Joe took the fish from me and gave them to my aunt, who was being our cook and nursemaid if we needed one.

No one got hurt that day. It seemed that I spent a week in the saddle. I don't know how many cows were rounded up. My aunt made us some great meals. And the other cowboys finally accepted me like I was one of their own.

Who would have thought that a kid of ten would get to be a real cowboy on a real roundup.


I think of that four days now more than I used to. Old Joe is long gone. So is the horse that I rode. The ranch is gone also, but where it all took place it is still there. I have gone back countless times over the years. I have brought friends and loved ones there, and even buried a four legged friend by the name of Jessie there (who used to go with me whenever I went there).
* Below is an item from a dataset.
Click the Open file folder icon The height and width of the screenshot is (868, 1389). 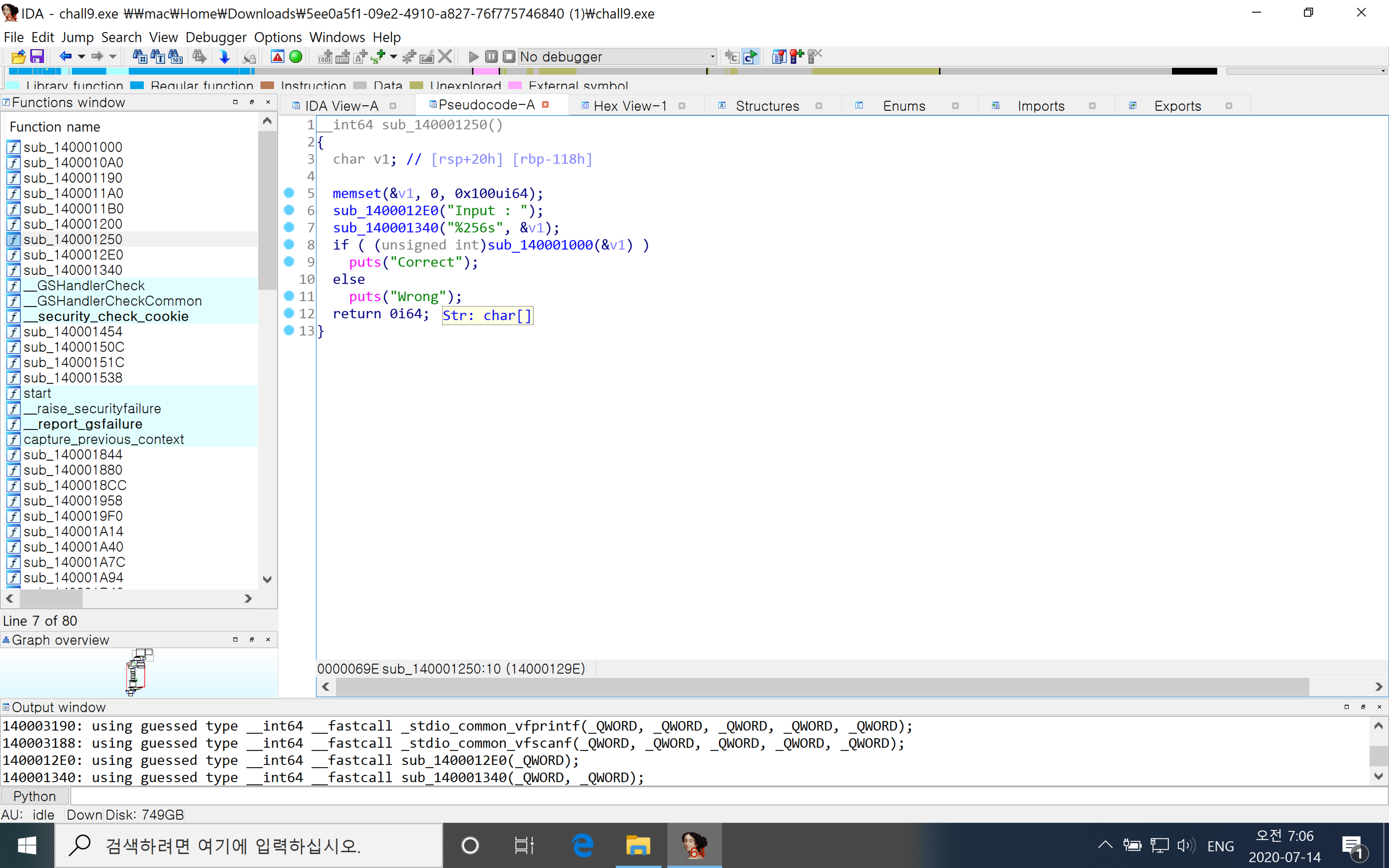18,56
The beaver ponds are still there, teeming with fish. And so are the memories. The trails are there and someone else runs cows on the land. The land has changed, but hasn't changed, if you know what I mean. I try to see things as I did back as a child. The wonder of the colors on the aspens, the sound of a creek. the sound and smell of an open fire. The creak of a saddle under you, the smell of the pines. And yes the smell of cows, horses, and frost on the wind.

Some things are meant to change. I just wish that I would have or could have changed things back then. When I was a child, all I ever wanted to be was a cowboy. A real cowboy. To be able to work on a ranch and live that style of life. But if I had, I would not know the people that I now know and love.

I think of those times on fall days like this. And I am glad that I have people that I can share it with today. I also thank my aunt, uncle, cousins, old Joe, and my parents for letting my dream be real, if only for a few summers all those years ago.

1 comment:

  1. That is so neat that you got to do that, especially since you were so little. Old Joe sounds like a very nice man.